El travestismo, con esta ley, deja de ser un crimen. El Estado reconoce y tensiona, así, el concepto de temporalidad, corporalidad, sexualidad, identidad. La ley provoca un cambio profundo porque, históricamente, los medios masivos de comunicación nos han asignado sólo lugares como las páginas policiales, los sensacionalismos, nos han usado siempre de forma bufonesca. Siempre se resalta de manera peyorativa nuestra hiperfeminidad o nuestra genitalidad, comparándonos por ejemplo con jugadores de fútbol. Siempre se cae en esos modos de discriminación. Esta ley es parte de la batalla cultural que hay que dar. Creo que hasta puede ayudar a replantear el concepto de “víctima” que circula en los medios con esa expresión tan infeliz como “murieron víctimas inocentes”. En esa dicotomía, el lugar de las víctimas “culpables” quedaba reservado a los negritos, las travestis, los villeros.
No es que a mí ahora se me dé por sentirme mujer. Yo soy Lohana Berkins. Siempre he sido y seré Lohana con o sin DNI. No es una cuestión de coquetería o la formalidad de un papel. Es atacar una cuestión medular: poner en la mesa la discusión sobre qué es la ciudadanía, quiénes componemos el Estado-Nación y qué porosidades existen ahí. No es que la semana que viene voy a declararme mujer, sino que voy a seguir teniendo un DNI que me va a poner dentro de la ficcionalidad (exitosa) de la ley. Pero la ley no borra ni mis prácticas, ni mi historia, ni mis dolores, simplemente me pone bajo cierto resguardo del Estado. Lo importante es que no perdamos por eso el valor crítico de nuestra diferencia. Lo que va a cambiar es un status jurídico, pero la construcción de nuestra identidad va a seguir pugnando en otros sentidos.

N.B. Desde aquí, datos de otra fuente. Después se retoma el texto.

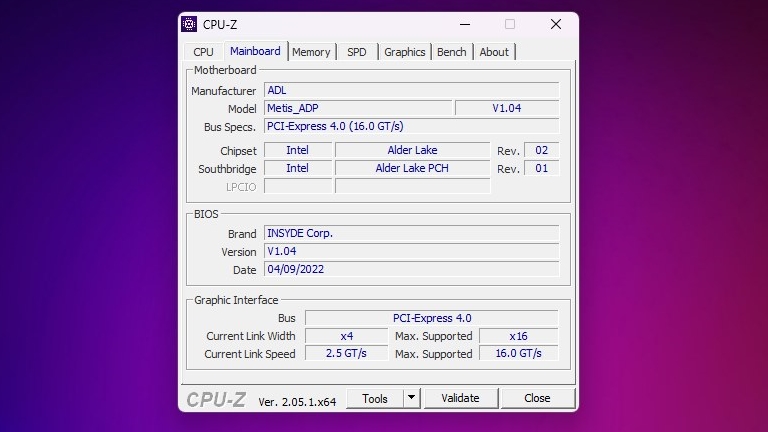Screen dimensions: 768x432
Task: Select the Model field showing Metis_ADP
Action: click(x=357, y=108)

Otra cuestión fundamental es cómo esta ley ayuda a impedir a los fundamentalistas religiosos que conviertan en crimen un pecado. En todo caso, que vayan a administrar el pecado para quienes crean en esos dogmas religiosos, pero no para el conjunto de la sociedad. En realidad, la beneficiaria de esta ley es la sociedad entera, que va a poder mirar con orgullo este avance de los derechos humanos.

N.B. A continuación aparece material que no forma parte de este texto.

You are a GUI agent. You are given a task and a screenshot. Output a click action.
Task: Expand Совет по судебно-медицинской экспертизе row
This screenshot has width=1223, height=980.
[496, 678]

Uno intenta, ahora, anteponer la razón, pero el corazón siempre termina ganando, sobre todo en un país donde todavía hay tantas heridas sin sanar. Poder tener un documento que diga quiénes somos, que nos pongan un status de sujetxs políticxs es un avance muy profundo. Ese triunfo se festeja con mucha insolencia: ¡mucho escándalo y mucha furia travesti!